Essentially, we are going to take you through two examples of how to profile your data here using time series analysis and using histograms to understand how the data is distributed.
Time series analysis
Broadly there are a couple of ways of detecting anomalies in Splunk, either:
- Determining thresholds based on historic data that apply uniformly to your data or
- Determining adaptive thresholds from historic data that apply at different times or for different sources to your data
It may sound simple, but the easiest way to identify which approach to use is to plot your data over time and see if you can spot any obvious signs that one approach may be better than the other.
If we look at an example dataset that ships with the MLTK – the bitcoin_transaction.csv data – and plot the value over time it is clear that this data is better for using uniform thresholds. The rationale for this is that the profile is pretty flat (with a few obvious outliers), which tells us that the value of the transactions isn’t dependent on any particular time of day or day of week, i.e. there isn’t a periodic nature to this data. Here we could simply calculate the average and standard deviation from our historic data, and set a threshold based on these statistics to find anomalies.
Taking another example, the cyclical_business_process.csv data, plotting this data over time there is a clear periodic pattern – with certain times of day and certain days of the week having more or less activity than others.
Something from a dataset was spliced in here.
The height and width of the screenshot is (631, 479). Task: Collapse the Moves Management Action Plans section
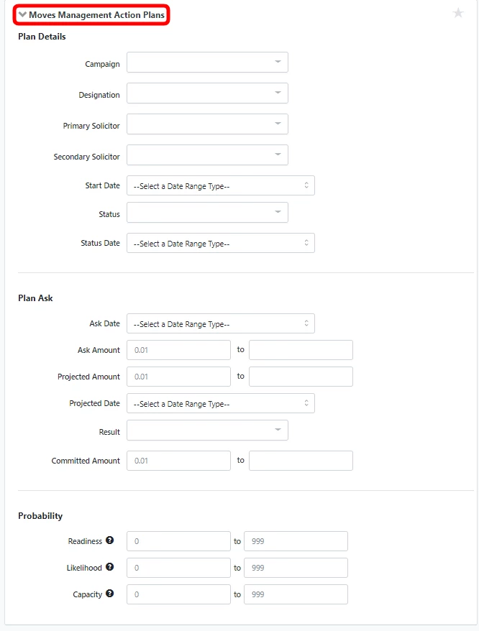pyautogui.click(x=22, y=14)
This dataset would be much better suited to an ‘adaptive thresholding’ technique where baseline ranges can be calculated to match certain periods of time, rather than trying to model all times of day as the same.
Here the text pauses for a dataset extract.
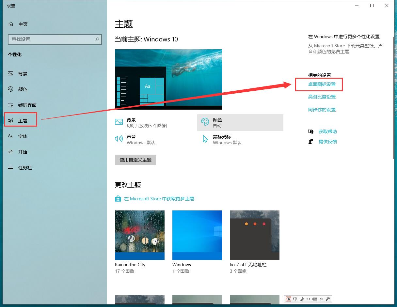Open 高对比度设置 (High contrast settings)
397x307 pixels.
click(322, 97)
Now that we have identified a periodic dataset we want to try and identify the best way of splitting our data so that the underlying behaviour will be best captured by an anomaly detection algorithm. A simple way of doing this is to use a histogram to understand how our data is distributed.
Thankfully the MLTK comes with a histogram macro, and we have used this macro below to view the distribution of our logon data in the cyclical_business_process.csv dataset. The chart backs up our conclusions that the data can’t be treated uniformly as there are three peaks in the data. Peaks in a histogram are commonly referred to as a mode, which describes a value that occurs frequently in a dataset.
The next step in understanding this particular data is to break it down. From looking at the time series chart above it appears that the hour of the day seems quite important, so we will start by breaking our data into hourly intervals then generate a histogram profile for each hour. This is often referred to as quantization, which can apply to breaking other data types as well as time intervals. While for our data this shows that some hours behave in a similar fashion, there are also times of data that still have a couple of modes – as shown in the chart below, with 2 pm having two distinct peaks. Note that command+shift+e or ctrl+shift+e can be used to expand the histogram macro into a full Splunk search, which we have done to form the base of the search below.
By breaking this down even further and focussing purely on the weekdays we can now see that each hour of the day has a nice distribution centred around a single point.
Maybe we have split our data down to finely, however, as many hours of the day appear to have very similar behaviour. We can add in a case statement to calculate a period now by visually examining each of the hourly histograms, and it is this period that we will use to determine the thresholds for detecting anomalies. Essentially after originally breaking our data down into hourly intervals we are now selecting more specific time periods by combining hours with similar behaviour together.
It is worth mentioning that although we have used the time field to decide how to split our data up here you do not need to focus on time alone. For example, you might find that for certain datasets host, source or user are better suited for splitting data than the time (or perhaps even a combination of a few of these).
So now we have identified the best way of splitting the data – if required – using our analysis with histograms and time series analysis. The next question is which anomaly detection technique should we apply to the data?
Here I use a simple rule of thumb: if the data is nicely distributed fitting a bell curve-like normal distribution, then using statistics is a good approach. The weekday day histogram we calculated above fits this pattern nicely, with an even spread of data on either side of the peak.
For data that shows some kind of skew to one side than using the DensityFunction algorithm in the MLTK is a better approach. Our Night period histogram is a good fit for this approach – being quite closely centred to zero and having a long tail running out into the hundreds.
If in doubt the DensityFunction also supports data that is normally distributed – so can be a good choice to use either way!
Hopefully, this has been a useful article to guide you through your own exploratory data analysis, and you will be up and running with some anomaly detection searches in no time!